» Task inputs
-- -- --

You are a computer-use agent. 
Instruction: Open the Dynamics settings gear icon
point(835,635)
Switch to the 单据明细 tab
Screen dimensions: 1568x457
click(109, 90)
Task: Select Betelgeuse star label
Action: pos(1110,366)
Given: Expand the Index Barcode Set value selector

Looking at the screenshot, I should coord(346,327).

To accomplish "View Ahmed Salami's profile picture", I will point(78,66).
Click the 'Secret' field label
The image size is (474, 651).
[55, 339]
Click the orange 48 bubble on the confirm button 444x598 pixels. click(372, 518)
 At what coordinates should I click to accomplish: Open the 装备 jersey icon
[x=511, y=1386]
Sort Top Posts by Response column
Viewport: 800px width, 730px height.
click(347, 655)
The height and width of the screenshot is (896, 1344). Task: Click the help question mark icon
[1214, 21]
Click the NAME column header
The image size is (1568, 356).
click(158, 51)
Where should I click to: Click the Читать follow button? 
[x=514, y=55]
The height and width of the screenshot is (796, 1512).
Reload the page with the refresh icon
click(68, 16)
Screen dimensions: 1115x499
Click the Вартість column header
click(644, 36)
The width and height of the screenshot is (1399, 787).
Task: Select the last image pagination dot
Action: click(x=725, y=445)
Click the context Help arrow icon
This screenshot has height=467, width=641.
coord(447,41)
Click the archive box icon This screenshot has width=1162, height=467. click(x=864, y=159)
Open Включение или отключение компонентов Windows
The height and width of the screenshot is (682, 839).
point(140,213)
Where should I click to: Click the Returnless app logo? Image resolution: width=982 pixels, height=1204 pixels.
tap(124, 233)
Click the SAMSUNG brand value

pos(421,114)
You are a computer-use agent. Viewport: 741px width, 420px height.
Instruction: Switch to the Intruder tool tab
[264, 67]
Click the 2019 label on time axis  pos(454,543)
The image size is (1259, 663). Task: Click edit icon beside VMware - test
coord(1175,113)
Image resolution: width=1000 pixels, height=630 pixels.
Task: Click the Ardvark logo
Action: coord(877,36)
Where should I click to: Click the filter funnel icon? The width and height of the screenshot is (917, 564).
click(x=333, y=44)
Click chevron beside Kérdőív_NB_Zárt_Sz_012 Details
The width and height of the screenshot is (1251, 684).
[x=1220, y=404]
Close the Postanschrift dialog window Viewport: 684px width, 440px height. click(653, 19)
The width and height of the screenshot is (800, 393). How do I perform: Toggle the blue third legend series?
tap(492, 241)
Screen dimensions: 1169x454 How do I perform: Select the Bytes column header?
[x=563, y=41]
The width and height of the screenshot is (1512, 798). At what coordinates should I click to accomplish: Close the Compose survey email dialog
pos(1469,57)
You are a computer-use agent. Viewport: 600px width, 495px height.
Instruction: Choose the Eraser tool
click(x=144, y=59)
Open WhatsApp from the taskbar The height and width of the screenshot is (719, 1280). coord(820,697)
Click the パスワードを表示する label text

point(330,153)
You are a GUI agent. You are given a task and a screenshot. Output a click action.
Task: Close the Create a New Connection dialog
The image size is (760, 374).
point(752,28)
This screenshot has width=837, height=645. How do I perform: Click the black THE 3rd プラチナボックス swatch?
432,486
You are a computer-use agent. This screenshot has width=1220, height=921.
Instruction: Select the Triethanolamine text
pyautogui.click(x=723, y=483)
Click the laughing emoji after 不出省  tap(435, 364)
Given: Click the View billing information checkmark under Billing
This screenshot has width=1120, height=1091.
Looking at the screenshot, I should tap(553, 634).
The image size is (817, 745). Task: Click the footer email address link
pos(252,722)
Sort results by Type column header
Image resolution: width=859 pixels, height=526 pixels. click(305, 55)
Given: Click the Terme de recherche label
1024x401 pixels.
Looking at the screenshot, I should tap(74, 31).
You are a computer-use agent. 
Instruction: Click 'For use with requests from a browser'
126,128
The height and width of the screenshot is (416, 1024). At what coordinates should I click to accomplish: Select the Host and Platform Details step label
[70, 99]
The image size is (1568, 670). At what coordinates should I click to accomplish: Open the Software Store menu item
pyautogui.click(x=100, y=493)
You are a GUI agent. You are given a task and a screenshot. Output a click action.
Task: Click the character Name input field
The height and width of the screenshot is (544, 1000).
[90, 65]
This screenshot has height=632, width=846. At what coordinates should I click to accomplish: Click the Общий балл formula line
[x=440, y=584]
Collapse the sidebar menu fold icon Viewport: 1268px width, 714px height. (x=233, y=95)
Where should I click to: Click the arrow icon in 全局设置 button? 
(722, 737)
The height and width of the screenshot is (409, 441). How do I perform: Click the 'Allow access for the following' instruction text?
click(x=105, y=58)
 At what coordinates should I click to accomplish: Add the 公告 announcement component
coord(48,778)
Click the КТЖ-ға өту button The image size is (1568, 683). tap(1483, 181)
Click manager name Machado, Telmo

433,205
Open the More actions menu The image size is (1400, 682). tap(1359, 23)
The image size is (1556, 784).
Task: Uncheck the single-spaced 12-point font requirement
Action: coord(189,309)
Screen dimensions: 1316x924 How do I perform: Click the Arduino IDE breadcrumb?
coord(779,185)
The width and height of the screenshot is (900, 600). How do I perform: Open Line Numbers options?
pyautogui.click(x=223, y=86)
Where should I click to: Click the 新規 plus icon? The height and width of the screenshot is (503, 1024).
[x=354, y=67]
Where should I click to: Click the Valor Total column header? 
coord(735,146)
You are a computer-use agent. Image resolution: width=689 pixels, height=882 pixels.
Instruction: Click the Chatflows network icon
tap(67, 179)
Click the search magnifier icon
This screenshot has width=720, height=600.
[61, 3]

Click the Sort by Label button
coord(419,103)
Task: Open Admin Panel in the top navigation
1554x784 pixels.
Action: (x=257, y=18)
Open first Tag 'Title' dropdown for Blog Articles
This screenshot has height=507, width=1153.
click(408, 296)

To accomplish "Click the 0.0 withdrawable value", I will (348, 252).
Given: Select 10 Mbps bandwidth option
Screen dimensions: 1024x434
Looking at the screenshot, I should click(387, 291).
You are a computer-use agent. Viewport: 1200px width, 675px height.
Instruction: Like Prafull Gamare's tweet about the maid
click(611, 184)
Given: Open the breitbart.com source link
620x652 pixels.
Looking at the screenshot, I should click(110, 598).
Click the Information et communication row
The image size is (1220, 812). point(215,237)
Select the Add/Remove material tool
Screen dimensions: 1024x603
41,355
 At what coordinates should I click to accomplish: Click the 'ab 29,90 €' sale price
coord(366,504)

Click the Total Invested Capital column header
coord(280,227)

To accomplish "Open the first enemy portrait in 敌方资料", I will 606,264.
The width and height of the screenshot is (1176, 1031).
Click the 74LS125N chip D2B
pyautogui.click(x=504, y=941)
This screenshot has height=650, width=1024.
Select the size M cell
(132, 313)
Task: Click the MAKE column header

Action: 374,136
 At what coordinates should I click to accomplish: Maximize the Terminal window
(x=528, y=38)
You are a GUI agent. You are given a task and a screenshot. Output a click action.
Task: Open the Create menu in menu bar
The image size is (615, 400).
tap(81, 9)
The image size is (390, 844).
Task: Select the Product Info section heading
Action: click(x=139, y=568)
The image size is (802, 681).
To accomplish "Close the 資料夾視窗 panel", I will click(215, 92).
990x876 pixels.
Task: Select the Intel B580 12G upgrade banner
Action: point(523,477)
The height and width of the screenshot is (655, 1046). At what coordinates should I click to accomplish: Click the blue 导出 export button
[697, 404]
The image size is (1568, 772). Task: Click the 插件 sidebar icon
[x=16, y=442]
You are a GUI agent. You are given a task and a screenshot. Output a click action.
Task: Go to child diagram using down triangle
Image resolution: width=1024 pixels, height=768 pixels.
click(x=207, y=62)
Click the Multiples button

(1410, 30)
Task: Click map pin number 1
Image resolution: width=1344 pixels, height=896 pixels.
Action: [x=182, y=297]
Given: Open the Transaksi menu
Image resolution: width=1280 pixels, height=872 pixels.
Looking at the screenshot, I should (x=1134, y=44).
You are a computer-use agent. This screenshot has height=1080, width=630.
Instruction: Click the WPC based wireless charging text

-- -- --

» Task requirements
All lines in the records above that contain "Create" are to be reported.

» Your response
Task: Close the Create a New Connection dialog
Task: Open the Create menu in menu bar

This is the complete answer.